• _TO DO_
(a) List every person named in the election post.
(b) Rewrite the election post's paragraph beginning "Like more than half the voting population" as a short bulleted list that keeps its main facts.

=== PAGE TEXT ===

Like more than half the voting population I am devastated by the news of Trump’s victory in the presidential election and feel like I lost my country. I’m frankly having a hard time coming to grips with what’s about to happen to America. My chief struggle now is figuring out how not to look at every white person I see in America as a Trump supporter and thus a racist and a bigot. I’m sure this speaks volumes about my liberal bias, the thought that every Republican must be against human rights and are white supremacists. I hate thinking this way but a pervasive us verse them spirit has settled over me and I feel like I live in a besieged state. I feel especially vulnerable as a poor gay black man. I’ve found solace and solidarity with the millions who feel like me on Facebook which has been a strange source of comfort to me as I read the hundreds of posts of friends family and commentators commiserating over the election results. I’m furious at pollsters who promised a Clinton victory, particularly Nate Silver’s 538. That guy owes America an apology for missing the white rage at the establishment in this country.

=== RECORDS PROVIDED ===

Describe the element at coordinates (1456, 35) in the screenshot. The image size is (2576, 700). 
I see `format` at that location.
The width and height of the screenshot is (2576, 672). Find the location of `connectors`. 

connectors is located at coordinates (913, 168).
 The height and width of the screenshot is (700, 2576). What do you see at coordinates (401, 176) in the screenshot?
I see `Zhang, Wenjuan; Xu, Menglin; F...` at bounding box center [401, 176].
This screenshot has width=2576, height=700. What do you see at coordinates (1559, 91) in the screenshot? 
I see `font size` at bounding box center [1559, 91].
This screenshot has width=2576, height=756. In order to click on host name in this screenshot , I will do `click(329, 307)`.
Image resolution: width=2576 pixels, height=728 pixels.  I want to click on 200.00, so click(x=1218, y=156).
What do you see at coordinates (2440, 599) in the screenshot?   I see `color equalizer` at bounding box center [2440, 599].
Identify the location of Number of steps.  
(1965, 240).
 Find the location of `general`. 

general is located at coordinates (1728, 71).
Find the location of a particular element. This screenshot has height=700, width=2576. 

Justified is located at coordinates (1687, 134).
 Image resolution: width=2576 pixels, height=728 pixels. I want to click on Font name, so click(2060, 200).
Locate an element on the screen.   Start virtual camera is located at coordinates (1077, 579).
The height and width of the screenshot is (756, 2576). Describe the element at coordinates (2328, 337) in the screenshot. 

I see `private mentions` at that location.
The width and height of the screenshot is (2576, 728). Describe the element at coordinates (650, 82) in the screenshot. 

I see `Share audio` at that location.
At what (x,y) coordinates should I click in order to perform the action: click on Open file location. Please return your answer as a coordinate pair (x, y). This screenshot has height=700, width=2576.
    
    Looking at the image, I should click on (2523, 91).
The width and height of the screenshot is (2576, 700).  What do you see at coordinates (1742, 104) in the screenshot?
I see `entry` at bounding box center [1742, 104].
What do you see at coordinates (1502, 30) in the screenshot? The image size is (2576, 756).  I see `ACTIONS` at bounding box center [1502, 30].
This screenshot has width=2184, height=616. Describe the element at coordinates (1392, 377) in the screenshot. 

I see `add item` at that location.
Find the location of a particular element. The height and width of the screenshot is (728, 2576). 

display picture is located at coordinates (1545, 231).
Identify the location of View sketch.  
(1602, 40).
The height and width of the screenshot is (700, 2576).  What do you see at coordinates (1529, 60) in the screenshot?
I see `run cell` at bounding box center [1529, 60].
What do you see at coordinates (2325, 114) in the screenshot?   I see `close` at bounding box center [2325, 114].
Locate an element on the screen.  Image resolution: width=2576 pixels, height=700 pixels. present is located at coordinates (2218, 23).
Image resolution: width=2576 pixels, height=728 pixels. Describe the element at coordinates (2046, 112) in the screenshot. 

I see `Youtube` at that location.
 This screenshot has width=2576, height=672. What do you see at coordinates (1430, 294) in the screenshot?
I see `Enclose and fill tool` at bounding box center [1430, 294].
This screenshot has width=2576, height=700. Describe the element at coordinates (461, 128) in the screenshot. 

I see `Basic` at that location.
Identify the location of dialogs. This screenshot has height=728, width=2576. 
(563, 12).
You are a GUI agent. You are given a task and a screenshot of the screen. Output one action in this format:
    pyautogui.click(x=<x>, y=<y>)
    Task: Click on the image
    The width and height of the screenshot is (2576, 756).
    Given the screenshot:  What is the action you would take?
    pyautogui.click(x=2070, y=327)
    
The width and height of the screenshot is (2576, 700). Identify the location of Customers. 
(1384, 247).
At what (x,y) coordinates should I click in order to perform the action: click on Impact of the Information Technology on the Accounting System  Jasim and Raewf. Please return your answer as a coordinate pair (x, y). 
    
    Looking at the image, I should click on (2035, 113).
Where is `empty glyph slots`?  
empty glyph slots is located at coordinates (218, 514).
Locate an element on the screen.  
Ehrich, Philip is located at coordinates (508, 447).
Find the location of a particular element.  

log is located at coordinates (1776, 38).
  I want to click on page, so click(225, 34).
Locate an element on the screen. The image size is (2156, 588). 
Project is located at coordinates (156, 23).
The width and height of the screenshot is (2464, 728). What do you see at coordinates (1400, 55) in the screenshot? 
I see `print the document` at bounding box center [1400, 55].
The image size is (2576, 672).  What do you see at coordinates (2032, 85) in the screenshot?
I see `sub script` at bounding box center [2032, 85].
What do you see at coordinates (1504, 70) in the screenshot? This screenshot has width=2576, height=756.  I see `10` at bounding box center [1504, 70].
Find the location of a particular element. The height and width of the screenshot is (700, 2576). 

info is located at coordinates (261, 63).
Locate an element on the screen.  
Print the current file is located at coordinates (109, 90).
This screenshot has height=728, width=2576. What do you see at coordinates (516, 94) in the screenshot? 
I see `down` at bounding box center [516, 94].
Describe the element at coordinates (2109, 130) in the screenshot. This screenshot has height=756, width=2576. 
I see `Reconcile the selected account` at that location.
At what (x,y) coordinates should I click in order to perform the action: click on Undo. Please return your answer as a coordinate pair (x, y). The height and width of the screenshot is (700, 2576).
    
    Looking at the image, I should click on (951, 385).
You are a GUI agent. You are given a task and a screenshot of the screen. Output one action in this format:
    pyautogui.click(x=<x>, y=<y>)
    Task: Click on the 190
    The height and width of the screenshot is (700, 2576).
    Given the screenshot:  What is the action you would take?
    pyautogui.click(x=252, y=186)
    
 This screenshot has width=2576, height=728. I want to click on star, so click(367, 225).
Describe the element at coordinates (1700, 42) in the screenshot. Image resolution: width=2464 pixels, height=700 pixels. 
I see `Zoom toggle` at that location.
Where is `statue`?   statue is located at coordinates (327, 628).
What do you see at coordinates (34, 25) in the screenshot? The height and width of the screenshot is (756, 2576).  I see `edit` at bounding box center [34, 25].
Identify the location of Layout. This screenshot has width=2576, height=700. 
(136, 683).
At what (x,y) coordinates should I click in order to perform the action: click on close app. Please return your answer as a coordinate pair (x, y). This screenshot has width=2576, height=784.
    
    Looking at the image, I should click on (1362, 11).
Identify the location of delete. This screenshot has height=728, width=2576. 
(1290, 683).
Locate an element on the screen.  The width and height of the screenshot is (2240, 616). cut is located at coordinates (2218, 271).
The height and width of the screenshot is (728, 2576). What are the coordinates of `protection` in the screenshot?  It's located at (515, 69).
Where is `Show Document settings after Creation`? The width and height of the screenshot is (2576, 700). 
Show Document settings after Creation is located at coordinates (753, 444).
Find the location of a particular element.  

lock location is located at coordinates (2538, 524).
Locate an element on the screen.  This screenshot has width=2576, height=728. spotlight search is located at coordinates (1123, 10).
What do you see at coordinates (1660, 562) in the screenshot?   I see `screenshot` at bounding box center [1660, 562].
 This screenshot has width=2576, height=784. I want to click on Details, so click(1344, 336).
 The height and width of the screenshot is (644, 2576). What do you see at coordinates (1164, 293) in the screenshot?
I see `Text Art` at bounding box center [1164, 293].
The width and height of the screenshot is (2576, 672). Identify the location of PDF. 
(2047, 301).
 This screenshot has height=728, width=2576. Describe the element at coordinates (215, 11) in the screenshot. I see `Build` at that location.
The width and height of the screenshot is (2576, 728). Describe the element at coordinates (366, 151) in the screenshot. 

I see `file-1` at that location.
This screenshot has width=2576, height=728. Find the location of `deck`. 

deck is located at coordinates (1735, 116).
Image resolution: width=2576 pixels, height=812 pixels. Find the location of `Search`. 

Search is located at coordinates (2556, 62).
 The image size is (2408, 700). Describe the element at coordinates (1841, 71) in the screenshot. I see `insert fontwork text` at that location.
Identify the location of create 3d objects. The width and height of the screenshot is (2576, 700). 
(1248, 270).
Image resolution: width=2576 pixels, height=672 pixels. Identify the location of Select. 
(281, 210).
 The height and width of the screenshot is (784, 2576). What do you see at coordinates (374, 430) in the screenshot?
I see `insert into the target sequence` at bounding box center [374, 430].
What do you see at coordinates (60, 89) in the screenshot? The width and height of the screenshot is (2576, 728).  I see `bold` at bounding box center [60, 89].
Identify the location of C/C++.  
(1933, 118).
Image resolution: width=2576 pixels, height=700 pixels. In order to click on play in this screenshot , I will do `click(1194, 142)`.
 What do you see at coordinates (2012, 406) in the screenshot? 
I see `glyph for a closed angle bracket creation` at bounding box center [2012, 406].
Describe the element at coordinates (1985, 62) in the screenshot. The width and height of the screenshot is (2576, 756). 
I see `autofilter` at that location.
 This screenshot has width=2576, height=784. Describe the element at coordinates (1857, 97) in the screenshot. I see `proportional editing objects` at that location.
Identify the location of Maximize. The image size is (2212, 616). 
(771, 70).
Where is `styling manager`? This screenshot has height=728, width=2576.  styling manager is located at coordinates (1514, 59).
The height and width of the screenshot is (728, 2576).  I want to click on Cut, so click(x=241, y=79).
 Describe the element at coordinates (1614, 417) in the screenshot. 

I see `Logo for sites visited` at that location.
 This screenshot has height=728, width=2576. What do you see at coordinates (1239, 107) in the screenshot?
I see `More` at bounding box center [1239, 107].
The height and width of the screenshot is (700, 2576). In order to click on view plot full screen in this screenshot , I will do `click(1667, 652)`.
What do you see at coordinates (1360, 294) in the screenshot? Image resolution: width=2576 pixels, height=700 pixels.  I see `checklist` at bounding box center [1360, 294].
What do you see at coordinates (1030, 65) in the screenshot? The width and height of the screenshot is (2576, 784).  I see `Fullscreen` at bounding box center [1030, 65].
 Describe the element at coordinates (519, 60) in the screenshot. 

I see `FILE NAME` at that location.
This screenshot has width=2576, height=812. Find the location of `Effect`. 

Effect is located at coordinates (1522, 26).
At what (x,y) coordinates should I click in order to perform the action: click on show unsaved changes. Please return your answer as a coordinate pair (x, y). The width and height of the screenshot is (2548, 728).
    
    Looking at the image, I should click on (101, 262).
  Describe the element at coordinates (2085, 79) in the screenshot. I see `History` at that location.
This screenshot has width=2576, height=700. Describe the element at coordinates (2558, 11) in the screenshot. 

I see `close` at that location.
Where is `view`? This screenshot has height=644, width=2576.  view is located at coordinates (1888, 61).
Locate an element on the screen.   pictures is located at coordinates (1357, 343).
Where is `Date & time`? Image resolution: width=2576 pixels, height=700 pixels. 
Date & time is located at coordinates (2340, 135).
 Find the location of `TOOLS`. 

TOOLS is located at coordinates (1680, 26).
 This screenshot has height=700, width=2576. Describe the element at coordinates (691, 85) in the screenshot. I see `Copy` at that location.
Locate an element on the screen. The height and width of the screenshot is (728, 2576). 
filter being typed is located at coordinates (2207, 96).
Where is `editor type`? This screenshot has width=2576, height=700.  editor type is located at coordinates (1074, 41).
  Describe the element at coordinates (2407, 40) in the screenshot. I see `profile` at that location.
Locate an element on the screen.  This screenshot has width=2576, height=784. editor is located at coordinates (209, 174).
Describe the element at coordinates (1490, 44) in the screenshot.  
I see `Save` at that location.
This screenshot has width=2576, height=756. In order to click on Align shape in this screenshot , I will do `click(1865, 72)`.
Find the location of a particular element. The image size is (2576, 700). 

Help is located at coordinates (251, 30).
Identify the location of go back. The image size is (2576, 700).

===

• _SOLUTIONS TO THE TASKS_
(a)
- Trump
- Clinton
- Nate Silver

(b)
- I am devastated by Trump's presidential victory and feel I lost my country.
- I struggle not to see every white person as a Trump supporter, racist and bigot, and I admit this reflects liberal bias.
- An us-versus-them feeling makes me feel I live in a besieged state, especially as a poor gay black man.
- Facebook posts from friends, family and commentators have given me solace and solidarity.
- I'm furious at pollsters who promised a Clinton win, especially Nate Silver's 538, which I think owes America an apology for missing white rage at the establishment.